Task requirements: Using the entries that follow, write out the line containing "Given: Tap the", the line containing "Screen dimensions: 1170x774", and every line between them, exactly and nothing else.

Provided entries:
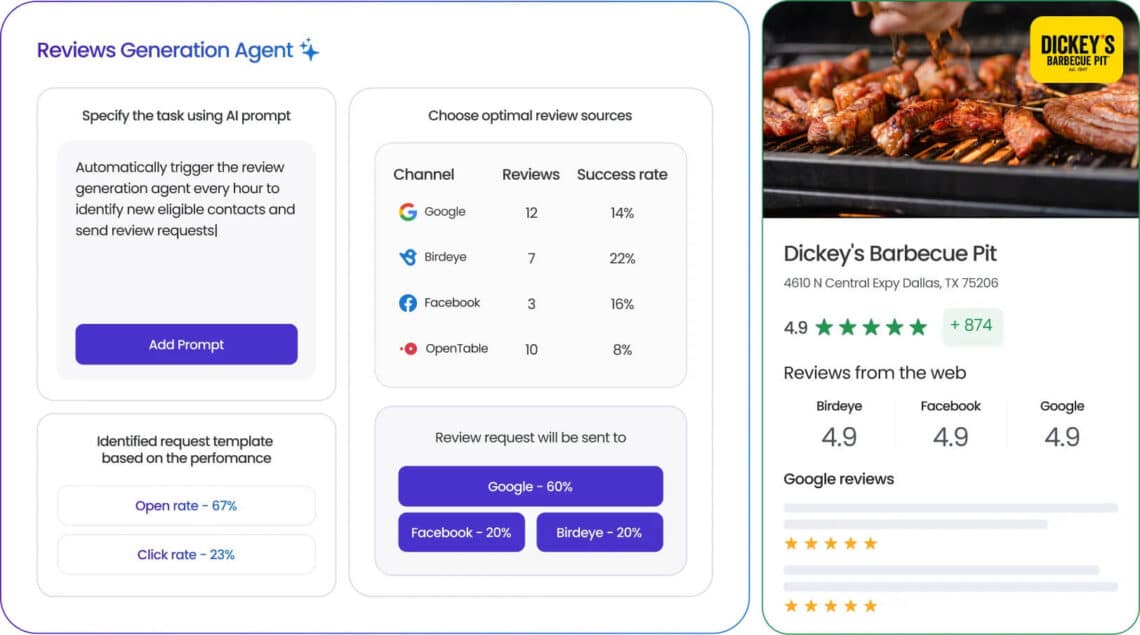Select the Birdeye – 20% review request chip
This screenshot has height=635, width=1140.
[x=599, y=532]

...

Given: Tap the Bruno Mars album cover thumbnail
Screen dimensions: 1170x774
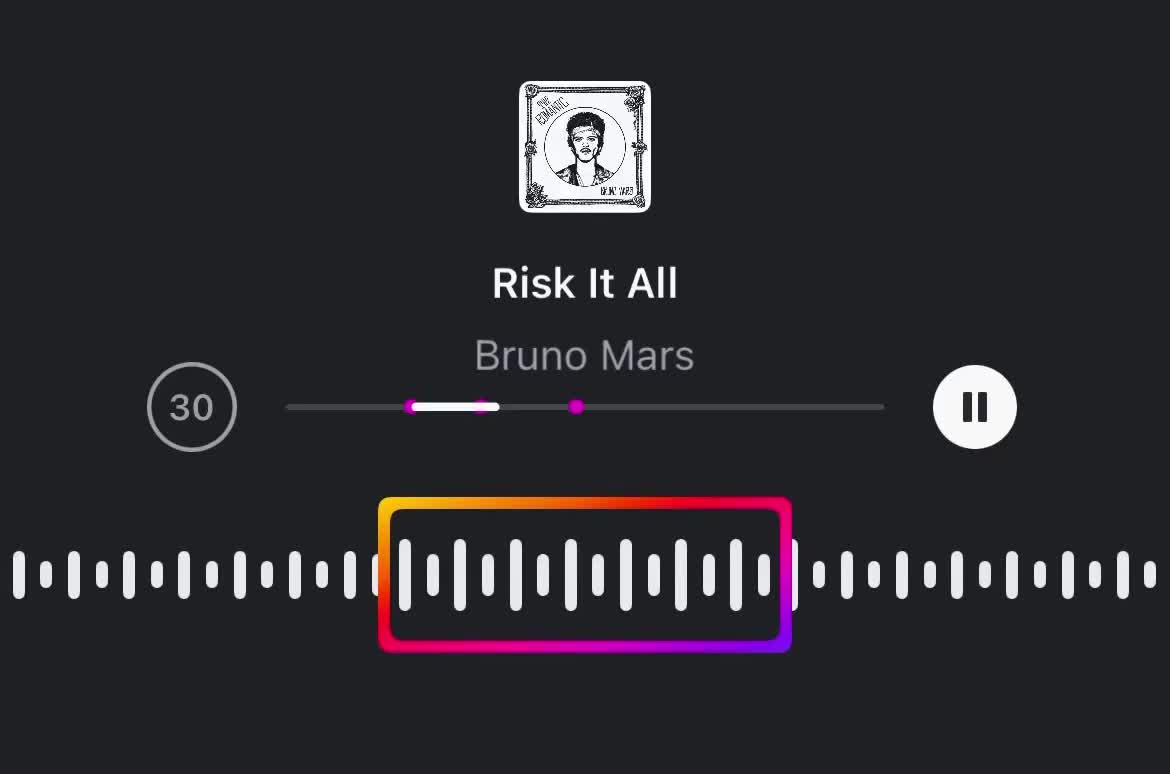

Your solution:
Given: Tap the Bruno Mars album cover thumbnail
Screen dimensions: 1170x774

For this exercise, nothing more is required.